Deux autres cas de grippe aviaire confirmés au Vietnam

Deux autres cas de grippe aviaire confirmés au Vietnam

Après la Thaïlande qui a signalé deux cas confirmés de grippe aviaire ou « grippe du poulet », ainsi appelée parce que cette maladie affecte particulièrement la volaille, l'OMS, l'agence de l'ONU pour la santé, vient d'annoncer que deux autres cas, dont un petit garçon de 8 ans décédé des suites de la maladie, ont été signalés à Ho Chi Minh Ville, dans le Sud du Vietnam.

Ces deux cas, les premiers confirmés dans le Sud du pays, portent à 7, dont 5 à Hanoï, le nombre de cas confirmés de grippe aviaire au Vietnam, indique un communiqué de l'Organisation mondiale de la santé (OMS) publié samedi.

Sur ces 7 cas, six sont décédés depuis décembre dernier, précise également l'agence dont une équipe est présente au Vietnam et travaille en étroite collaboration avec les autorités de la santé à évaluer la situation, mener une étude épidémiologique et identifier les mesures les plus appropriés.

A l'heure actuelle, le Vietnam et la Thaïlande sont les deux seuls pays où des cas de grippe aviaire H5N1 ont été signalés chez les humains. Cette contamination coïncide avec une propagation sans précédent de la maladie dans les élevages de volaille en Asie où sa présence a été également confirmée en Corée du Sud, au Japon et au Cambodge.

L'OMS a rapidement préconisé l'abattage de la volaille contaminée ou à risques pour enrayer la maladie ; au Vietnam, 2,9 millions de poulets sont morts ou ont été tués.

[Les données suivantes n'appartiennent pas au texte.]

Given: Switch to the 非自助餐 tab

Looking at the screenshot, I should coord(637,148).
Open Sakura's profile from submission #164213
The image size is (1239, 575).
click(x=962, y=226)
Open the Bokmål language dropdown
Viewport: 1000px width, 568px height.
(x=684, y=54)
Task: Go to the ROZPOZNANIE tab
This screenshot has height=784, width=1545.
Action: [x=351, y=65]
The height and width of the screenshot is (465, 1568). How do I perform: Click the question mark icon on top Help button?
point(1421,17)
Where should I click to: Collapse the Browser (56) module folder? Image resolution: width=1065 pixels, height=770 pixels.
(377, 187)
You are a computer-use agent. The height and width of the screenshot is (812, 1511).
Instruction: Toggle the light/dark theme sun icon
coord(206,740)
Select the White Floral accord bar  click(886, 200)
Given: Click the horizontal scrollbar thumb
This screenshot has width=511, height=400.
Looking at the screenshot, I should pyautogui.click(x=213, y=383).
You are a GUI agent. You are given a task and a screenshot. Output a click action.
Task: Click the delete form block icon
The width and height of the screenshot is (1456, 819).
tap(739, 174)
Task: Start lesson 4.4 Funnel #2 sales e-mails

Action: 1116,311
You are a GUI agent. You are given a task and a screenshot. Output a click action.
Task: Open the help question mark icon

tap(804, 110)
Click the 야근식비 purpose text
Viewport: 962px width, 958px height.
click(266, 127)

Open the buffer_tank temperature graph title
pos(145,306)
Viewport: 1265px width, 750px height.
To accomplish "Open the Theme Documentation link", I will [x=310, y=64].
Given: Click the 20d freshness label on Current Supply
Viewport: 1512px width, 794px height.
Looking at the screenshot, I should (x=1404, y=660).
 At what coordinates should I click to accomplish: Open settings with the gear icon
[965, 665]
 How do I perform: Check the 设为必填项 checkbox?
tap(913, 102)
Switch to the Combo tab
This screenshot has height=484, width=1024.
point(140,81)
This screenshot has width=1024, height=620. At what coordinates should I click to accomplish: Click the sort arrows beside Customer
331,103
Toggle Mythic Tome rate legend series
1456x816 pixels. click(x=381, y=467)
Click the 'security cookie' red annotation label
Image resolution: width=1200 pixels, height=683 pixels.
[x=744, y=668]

L'agence de l'ONU n'a pas la preuve qu'il puisse y avoir contamination d'individu à individu.

Les laboratoires de son Réseau mondial de surveillance de la grippe sont en train de définir les caractéristiques des différentes souches de virus aviaire trouvées chez l'homme et l'animal au cours de cette actuelle éruption de la maladie. Les premiers résultats indiquent qu'elles sont significativement différentes de celles isolées en Asie dans le passé et que par conséquent, il faut développer une nouvelle souche prototype pour mettre au point un vaccin.

Lors des premières infections par le virus de la grippe aviaire H5N1, en 1997, à Hongkong, moins de 30 cas confirmés avaient été enregistrés. Ce faible nombre de cas avait limité les données sur son mode de transmission.

Cependant, il avait été déterminé que18 de ces cas avait été en contact étroit avec de la volaille infectée. Pour cette raison l'OMS déconseille la vente en direct de poulets vivants aux particuliers dans les zones de contamination.

Bien que des mesures restreignant le commerce de la volaille aient été mises en place par certains pays, l'OMS ne considère pas, en l'état actuel des informations, que des poulets conditionnés, soit réfrigérés soit congelés, ou encore les oeufs provenant des zones où la grippe aviaire est présente, posent un risque pour la santé publique.

Il est bien connu, indique le communiqué de l'agence, que les virus grippaux sont tués par un certain niveau de chaleur. Elle continue donc d'insister sur l'importance d'une hygiène adéquate lors de la manipulation des produits dérivés de la volaille : lavage des mains, mesures permettant d'éviter la contamination croisée et cuisson à 70° C.